When I think back to when I started this blog I was looking for a way to slow life down. I’m still struggling with that. Maybe that’s why I Iove pilgrimage experiences so much. Daily life gets reduced down to the bare necessities, which frees the mind and soul for the hard work of figuring out why we are here and what we are meant to be doing.
These days life is pretty different that it was. The kids are grown. Tristan has left the nest for Richmond, VA and is building a career in technical theater (lighting design). Genevieve is working hard towards her goal to be a floral designer. Even my role at work has changed drastically. Since February I have been a software engineering manager at The Home Depot, which means every day is not about me and my contributions, but about servant leadership, about enabling and growing other engineers. I love it, but my brain is 100% booked from 8 until 5. The days flow by like a river in flood.
The pandemic sent me home to work, now permanently. There will be no going back into the office, ever. This will also be my very last “job”. I am no longer interested in a career beyond where I am now. Life is running short and it is too precious. I have so much more I want to do and see than I can fit into 3 weeks of vacation a year!
My body is giving me messages too. The foot that always aches without healing; the broken thumb that is screaming at me months after x-rays showed the bone had knitted; the rarity of un-broken sleep.
And so, to live the width of life… I fill my head with spiritual study and language (becoming fluent in Portuguese once again), dreaming and adventures.

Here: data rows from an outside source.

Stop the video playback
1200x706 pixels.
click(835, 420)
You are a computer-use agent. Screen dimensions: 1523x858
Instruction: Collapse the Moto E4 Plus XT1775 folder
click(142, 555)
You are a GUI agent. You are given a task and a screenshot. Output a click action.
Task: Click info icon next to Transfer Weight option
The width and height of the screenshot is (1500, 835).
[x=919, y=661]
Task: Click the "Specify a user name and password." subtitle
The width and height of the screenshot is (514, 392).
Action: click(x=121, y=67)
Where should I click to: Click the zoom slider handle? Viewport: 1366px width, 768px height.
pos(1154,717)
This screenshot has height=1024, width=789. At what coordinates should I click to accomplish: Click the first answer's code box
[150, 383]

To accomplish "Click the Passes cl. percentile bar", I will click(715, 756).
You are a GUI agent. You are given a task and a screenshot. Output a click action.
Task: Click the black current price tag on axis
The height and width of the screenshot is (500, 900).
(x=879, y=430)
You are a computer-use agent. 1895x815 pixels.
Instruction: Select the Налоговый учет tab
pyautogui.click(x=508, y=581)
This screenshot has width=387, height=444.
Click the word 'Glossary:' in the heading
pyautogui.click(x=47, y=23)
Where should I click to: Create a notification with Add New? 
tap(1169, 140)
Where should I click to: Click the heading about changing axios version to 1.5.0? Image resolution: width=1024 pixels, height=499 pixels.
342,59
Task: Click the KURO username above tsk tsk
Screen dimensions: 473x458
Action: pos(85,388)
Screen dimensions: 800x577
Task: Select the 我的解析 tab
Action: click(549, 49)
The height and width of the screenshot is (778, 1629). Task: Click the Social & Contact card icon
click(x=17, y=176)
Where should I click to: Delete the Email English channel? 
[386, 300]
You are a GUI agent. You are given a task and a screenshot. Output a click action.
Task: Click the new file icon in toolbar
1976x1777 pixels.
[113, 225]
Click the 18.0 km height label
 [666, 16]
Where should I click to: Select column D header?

This summer Rich and I walked the Kerry Way in Ireland with friends, which had been a pandemic-delayed expedition. The next adventure will be a trip to Lisbon in late December with the family and Tristan’s girl friend Molly.
My spirit over the past few years has been drawn to both Benedictine monastic practices and Celtic Christianity. And the Camino still calls. Hopefully next Spring Rich and I will head back to Portugal to walk the Camino de Santiago from Lisbon to Porto to celebrate our 30th anniversary. And I will ecstatically unplug from Outlook, WebEx, Zoom, Teams and all of those other monsters that control my day!